Big Data, Missing Data
and everything in between
11 January 2023 - 12h15-14h00
Online
Registration mandatory - Under this link
This century is undoubtedly the century of massive data. The research community, companies and administrations are producing an unprecedented volume of data. Made possible by major computational advances, the methods themselves have improved to embrace the issues raised by the processing and analysis of these increasingly large data sets. However, to reduce data science to Big Data would be to see only part of the Big picture. On the other side of the spectrum, a lot of research has to deal with a scarcity of data, or even its total absence. Here too, fascinating methodological innovations have been developed to make the most of existing data or to capture the nature and scope of missing data as accurately as possible. The cross-fertilisation of the issues at stake in these approaches is all the more enriching for research as the boundaries between them are porous. Indeed, it is not uncommon for research based on large ensembles to also have to deal with missing data.
Through concrete examples from their research, the speakers of this seminar will present how they deal with Big Data and Missing Data, and sometimes both at the same time.
Program
Big Data from the Gaia Space Mission
Laurent Eyer, Faculty of Science, Department of Astronomy
Gaia is an ambitious mission of the European Space Agency with enormous success in the scientific community. Early in the mission preparation, it was recognised that the Gaia data processing would be a challenge of the highest order. The University of Geneva is leading and responsible for the time series analysis of more than 2 billion sources that Gaia measures repeatedly. The measurements are done with different instruments nearly simultaneously. Gaia Data Processing Centre at the premises of University of Geneva is one of five processing centers of the Gaia consortium: drives the software development and operations of the Variablity Studies, handles hardware, storage and processing of this petabyte-scale project. We coordinate an effort of 70 scientists and developers across Europe who contribute to the development of methods, coding or the analysis validation. We use AI methods Machine Learning and developed tools to analyse the data. The results are iteratively delivered to the community through successive data releases. More sources are delivered to the public at each data release with improved quality as well as more diverse products. This resulted in the largest collection of variable sources in our Milky over the whole sky.

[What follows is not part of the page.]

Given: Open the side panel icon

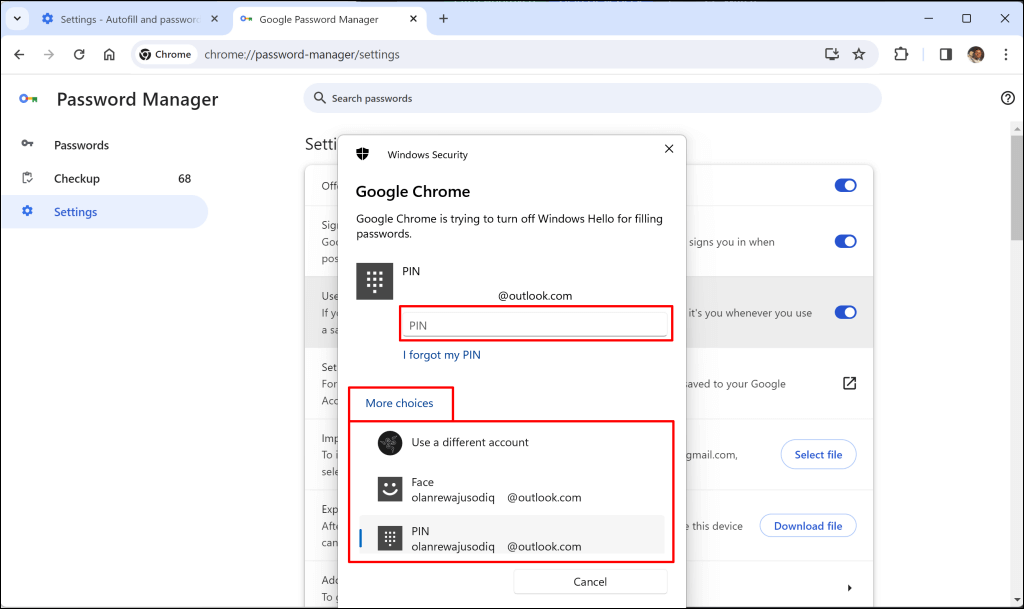Looking at the screenshot, I should (945, 54).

Long-term intracranial recordings: epileptic seizures are rare and recording sites are sparse
Nicolas Roehri, Faculty of Medicine, Basic Neurosciences
One percent of the world’s population suffers from epilepsy. Anti-seizure medications exist, but one third of patients are drug resistant. These patients can be admitted to presurgical evaluation for resective surgery, which consists in localizing and resecting the part of the brain involved in generating seizures, namely the epileptogenic zone. During the presurgical evaluation, patients are first monitored non-invasively (e.g., scalp-EEG, MRI). If the localisation is conclusive, surgery is proposed to the patient. Otherwise, a second phase with invasive monitoring is needed, where electrodes are implanted directly into the patient’s brain. If the localisation is then conclusive, surgery is proposed. During the invasive phase, patients are continuously monitored for several weeks to record as many seizures as possible, as seizures are the most informative manifestation of the disease. Unfortunately, for some patients, only a few seizures are recorded (one or two). Would it be possible to take advantage of the large amount of recorded data even without seizures? Moreover, due to the invasive nature of the recording, only a small number of brain regions are recorded, making these recordings spatially biased. I will present studies that either take advantage of the large amount of data without seizures or mitigate the spatial bias by building a multicentre intracranial whole brain atlas.
The Handling of Data Missingness in Biological Anthropological Research
Jessica Ryan-Despraz, Department of Physical Anthropology, Institute of Forensic Medicine, University of Bern
Missing data in biological anthropology is inevitable due to the circumstances commonly surrounding skeletal preservation. In recent years, an increased accessibility to statistical analysis software has inspired anthropologists to reconsider how they analyze data. In particular, the application of imputation models for both quantitative bone measurements and qualitative development scores has opened the field to new areas of data analysis. However, questions remain concerning the best-adapted imputation models as well as the amount of accepted missingness. This study explores both of those questions through the application of the R packages MICE and missMethods to a well-documented osteological dataset.